Nagios
Nagios is the software used on Sysnews to monitor ITD services. It currently is monitored 24x7x365 by Operations.
Method
Nagios can run checks on remote clients using either an ssh connection, authenticated with public/private key files, or with it's own remote protocol known as nrpe (Nagios Remote Program Execution). We've choosen nrpe because it allows you to define what nagios is allowed to execute on the client, and so somewhat limits potential access.
To implement the npre protocol on Windows Hosts, we're using NSClient++, one of the many excellent plugins from the Nagios Exchange.
Windows Client Configuration
There is an MSI package of the NSClient++ files located at \\unity.ad.ncsu.edu\dfs\ITD\Applications\Freeware\NSCLient\NSClientpp-0.2.7-ncsu.msi A group policy, assigned to the Microsys Member Servers, installs the software and opens port 5666 in the windows firewall.

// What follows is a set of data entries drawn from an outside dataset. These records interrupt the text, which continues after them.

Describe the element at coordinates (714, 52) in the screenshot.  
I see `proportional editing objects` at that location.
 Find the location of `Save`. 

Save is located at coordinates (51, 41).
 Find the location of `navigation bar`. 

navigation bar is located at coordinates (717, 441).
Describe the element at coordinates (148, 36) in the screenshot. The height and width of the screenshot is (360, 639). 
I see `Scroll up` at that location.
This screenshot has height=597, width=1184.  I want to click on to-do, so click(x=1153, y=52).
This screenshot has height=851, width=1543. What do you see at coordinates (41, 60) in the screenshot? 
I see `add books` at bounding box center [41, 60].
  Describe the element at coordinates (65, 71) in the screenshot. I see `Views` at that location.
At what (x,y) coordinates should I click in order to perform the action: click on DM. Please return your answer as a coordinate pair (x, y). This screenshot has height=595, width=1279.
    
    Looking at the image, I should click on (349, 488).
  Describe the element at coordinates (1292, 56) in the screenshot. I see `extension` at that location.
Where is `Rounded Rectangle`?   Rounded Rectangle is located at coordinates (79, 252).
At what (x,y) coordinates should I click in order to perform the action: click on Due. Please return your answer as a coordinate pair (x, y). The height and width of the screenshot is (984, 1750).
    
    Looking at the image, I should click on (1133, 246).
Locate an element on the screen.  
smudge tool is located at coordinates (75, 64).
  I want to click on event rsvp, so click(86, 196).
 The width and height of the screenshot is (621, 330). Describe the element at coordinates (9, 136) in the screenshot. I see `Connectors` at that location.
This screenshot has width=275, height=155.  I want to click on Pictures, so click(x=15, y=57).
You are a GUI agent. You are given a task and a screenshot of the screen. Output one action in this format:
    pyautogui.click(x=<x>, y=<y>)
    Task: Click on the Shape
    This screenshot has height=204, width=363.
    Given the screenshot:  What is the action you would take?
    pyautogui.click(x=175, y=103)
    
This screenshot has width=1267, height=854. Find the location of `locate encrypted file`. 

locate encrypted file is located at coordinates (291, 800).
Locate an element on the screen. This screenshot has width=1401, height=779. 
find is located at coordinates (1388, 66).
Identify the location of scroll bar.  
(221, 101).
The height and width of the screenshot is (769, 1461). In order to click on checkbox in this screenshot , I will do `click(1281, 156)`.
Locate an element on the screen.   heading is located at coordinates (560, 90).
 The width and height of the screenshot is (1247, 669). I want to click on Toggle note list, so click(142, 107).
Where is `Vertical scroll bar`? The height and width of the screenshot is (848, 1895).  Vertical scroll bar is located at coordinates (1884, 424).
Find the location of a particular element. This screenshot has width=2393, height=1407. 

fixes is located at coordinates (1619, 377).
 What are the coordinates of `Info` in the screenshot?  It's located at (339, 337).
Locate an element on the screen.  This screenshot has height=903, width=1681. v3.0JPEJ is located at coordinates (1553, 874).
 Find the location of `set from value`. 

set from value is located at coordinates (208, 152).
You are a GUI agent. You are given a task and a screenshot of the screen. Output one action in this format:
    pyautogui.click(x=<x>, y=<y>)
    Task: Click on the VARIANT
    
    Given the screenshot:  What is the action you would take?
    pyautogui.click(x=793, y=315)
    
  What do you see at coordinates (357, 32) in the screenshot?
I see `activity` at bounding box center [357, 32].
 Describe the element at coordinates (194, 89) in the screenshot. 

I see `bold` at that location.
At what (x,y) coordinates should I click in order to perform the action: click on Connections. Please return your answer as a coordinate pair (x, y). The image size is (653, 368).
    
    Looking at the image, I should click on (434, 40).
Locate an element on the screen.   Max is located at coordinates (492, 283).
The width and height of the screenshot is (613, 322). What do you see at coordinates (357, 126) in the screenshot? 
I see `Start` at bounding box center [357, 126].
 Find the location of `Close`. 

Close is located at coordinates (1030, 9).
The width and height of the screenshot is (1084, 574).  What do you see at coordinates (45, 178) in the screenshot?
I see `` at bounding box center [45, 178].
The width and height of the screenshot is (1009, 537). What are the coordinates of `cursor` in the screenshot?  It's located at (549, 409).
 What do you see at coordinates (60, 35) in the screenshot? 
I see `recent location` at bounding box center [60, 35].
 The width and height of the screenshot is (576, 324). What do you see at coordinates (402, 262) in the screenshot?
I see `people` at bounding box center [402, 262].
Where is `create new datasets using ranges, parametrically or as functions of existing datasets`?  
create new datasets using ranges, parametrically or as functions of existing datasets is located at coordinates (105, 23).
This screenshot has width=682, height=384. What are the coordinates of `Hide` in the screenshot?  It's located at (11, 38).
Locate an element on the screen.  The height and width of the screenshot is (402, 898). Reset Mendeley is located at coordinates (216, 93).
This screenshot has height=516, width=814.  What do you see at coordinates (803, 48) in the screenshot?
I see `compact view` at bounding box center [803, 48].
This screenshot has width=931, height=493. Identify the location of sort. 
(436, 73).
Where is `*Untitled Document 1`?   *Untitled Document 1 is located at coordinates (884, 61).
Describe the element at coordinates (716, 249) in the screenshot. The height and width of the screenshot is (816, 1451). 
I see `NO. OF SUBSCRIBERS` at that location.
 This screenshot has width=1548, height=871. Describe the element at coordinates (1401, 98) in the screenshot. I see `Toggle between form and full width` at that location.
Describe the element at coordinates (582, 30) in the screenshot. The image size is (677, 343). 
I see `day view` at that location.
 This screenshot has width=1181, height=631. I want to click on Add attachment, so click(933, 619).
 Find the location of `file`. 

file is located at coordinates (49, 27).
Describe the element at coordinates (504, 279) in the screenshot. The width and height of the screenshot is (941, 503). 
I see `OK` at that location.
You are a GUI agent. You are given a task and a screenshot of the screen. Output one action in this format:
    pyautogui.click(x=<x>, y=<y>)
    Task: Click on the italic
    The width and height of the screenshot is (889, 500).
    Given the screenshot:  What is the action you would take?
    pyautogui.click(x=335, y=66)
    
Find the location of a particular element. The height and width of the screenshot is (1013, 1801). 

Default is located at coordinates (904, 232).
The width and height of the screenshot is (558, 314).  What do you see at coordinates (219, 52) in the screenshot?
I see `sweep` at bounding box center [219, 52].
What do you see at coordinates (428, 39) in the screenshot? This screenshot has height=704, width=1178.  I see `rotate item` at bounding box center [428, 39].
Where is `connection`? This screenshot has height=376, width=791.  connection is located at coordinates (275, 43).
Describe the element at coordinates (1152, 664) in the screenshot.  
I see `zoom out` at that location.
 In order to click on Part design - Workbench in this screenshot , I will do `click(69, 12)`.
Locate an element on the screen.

Normally, no other configuration is necessary. We limit connections to the NSClient software in two places. Should the Nagios servers ever move to a new IP subnet, you will have to change both the firewall scope, and the "allowed_hosts" entry in C:\Program Files\NC State University\NSClient\NSC.INI file.
At the time this document was last edited, we allow connections from 152.1.227.0/24,152.1.226.0/24
Services Monitored
In Sysnews, you can specify the following server "functions" to invoke various tests.
| Function | Checks | Thresholds |
|---|---|---|
| windows | Average CPU utilization accross all CPUS over the last 5, 10 and 15 minute intervals | Warn at 80%, Critical at 90% |
| Drive space on all "fixed disk" storage, checked every 15 minutes | Warn at 25% free, Critical at 15% free. | |
| All services set to automatic startup are running, checked every 15 minutes | Critical if a service has stopped. | |
| Responds to pings, checked every 15 minutes | Critical if ping fails. | |
| windows-printsync | All services checked under "windows" | Same as for "windows" |
| Has the Pcounter lpquota job run recently? | Critical if lpquota not run in 30 minutes. | |
| windows-web | All services checked under "windows" | Same as for "windows" |
| Serves web pages on port 80, checked every 15 minutes. | Critical if web page not successfully read. | |
New Sysnews server "functions" are coming soon. Plans are to check KMS license counts, FRS replication, Group Policy syncronization, and anything else that could bite us.
Configuration Details
This information should not be necessary to install or use the NSClient++ software, but documents our settings.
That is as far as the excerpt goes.